The KL divergence between these two distributions has a closed-form solution:

$$
\text{KL}\left( \mathcal{N}(\mu, \sigma^2) \, || \, \mathcal{N}(0, 1) \right) = \frac{1}{2} \sum_{i=1}^{d} \left( \mu_i^2 + \sigma_i^2 - \log \sigma_i^2 - 1 \right)
$$

Here:
- $\mu_i$ is the mean of the $i^{\text{th}}$ latent dimension  
- $\sigma_i^2$ is the variance of the $i^{\text{th}}$ latent dimension  
- $d$ is the dimensionality of the latent space

---

### 🎯 Why This Matters in VAEs

- Encourages the encoder to produce a **latent distribution** close to a **standard normal**: $z \sim \mathcal{N}(0, I)$  
- Ensures the latent space is **continuous and smooth**  
- Allows us to **sample** and **interpolate** meaningfully in the latent space  
- Prevents overfitting by regularizing the encoder

---

✅ In practice, this KL term is added to the **VAE loss function**, along with a reconstruction loss, to form the total objective:

$$
\mathcal{L}_{\text{VAE}} = \mathbb{E}_{Q(z|x)} \left[ \log P(x|z) \right] - \text{KL}(Q(z|x) || P(z))
$$

This balances reconstruction accuracy and latent space regularization.


___

✅ 1. Overview of VAE Architecture

> A VAE consists of:
- **Encoder**: Maps input $x$ to latent distribution parameters $\mu$ and $\log\sigma^2$
- **Reparameterization trick**: Samples latent variable $z$ from the latent distribution using $z = \mu + \sigma \cdot \epsilon$
- **Decoder**: Reconstructs $x$ from $z$
- **Loss**: Combines reconstruction loss + KL divergence



- **Sampling latent variable** $z$ just means:
  -  Randomly generating a point from that Gaussian distribution, using:
  - z=μ+σ⋅ϵ
  - where $\epsilon \sim \mathcal{N}(0, I)$ — random noise from a standard normal distribution (mean 0, std 1).


## 🤯 Why Reparameterize?

*   We need to backpropagate gradients during training.
*   But sampling from a distribution (e.g., torch.randn()) is not differentiable.
* To fix that, we use the reparameterization trick:
   - Instead of directly sampling $z \sim \mathcal{N}(\mu, \sigma^2)$ (not differentiable),

   - We sample $\epsilon \sim \mathcal{N}(0, 1)$ (which is fixed and known),

   - And compute: $z = \mu + \sigma \cdot \epsilon$
✅ This formula is differentiable w.r.t. $\mu$ and $\sigma$





🔍 Problem: Why Not Just Sample Normally?
> - In a standard autoencoder, you encode input $x$ to a latent vector $z$ (just a point).
  - In a VAE, you want to model uncertainty, so instead of mapping $x \rightarrow z$,
you map $x \rightarrow \mu, \log\sigma^2$ and assume:
   - $z∼N(μ,σ_{2})$
- That is, $z$ is drawn from a Gaussian distribution for each input.
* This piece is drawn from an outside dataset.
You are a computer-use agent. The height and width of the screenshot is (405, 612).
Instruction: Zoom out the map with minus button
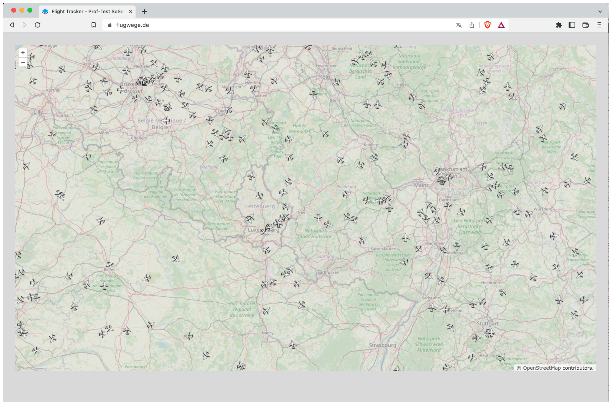23,63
- ❗ But here's the issue: sampling a random variable breaks backpropagation because it's not differentiable.


- $
\nabla_\theta \, \mathbb{E}_{z \sim q_\theta(z|x)} \left[ \log p_\phi(x|z) \right]
$
- But we can’t differentiate through the stochastic node where $z$ is sampled.
- 💡 Solution: Reparameterization Trick

  - We make $z$ deterministic by moving the randomness outside the network.

Instead of:$$
z∼N(μ,σ^2)$$
we rewrite it as:


$$ z=μ+σ⋅ϵ $$ where $$ϵ∼N(0,1)$$
This works because:

- $\mu$ and $\sigma$ are outputs from the network (dependent on input $x$)

- $\epsilon$ is just noise (independent of the network)

- Now, $z$ is a deterministic function of $x$ and $\epsilon$

✅ This form is differentiable with respect to $\mu$ and $\sigma$, so we can use backpropagation!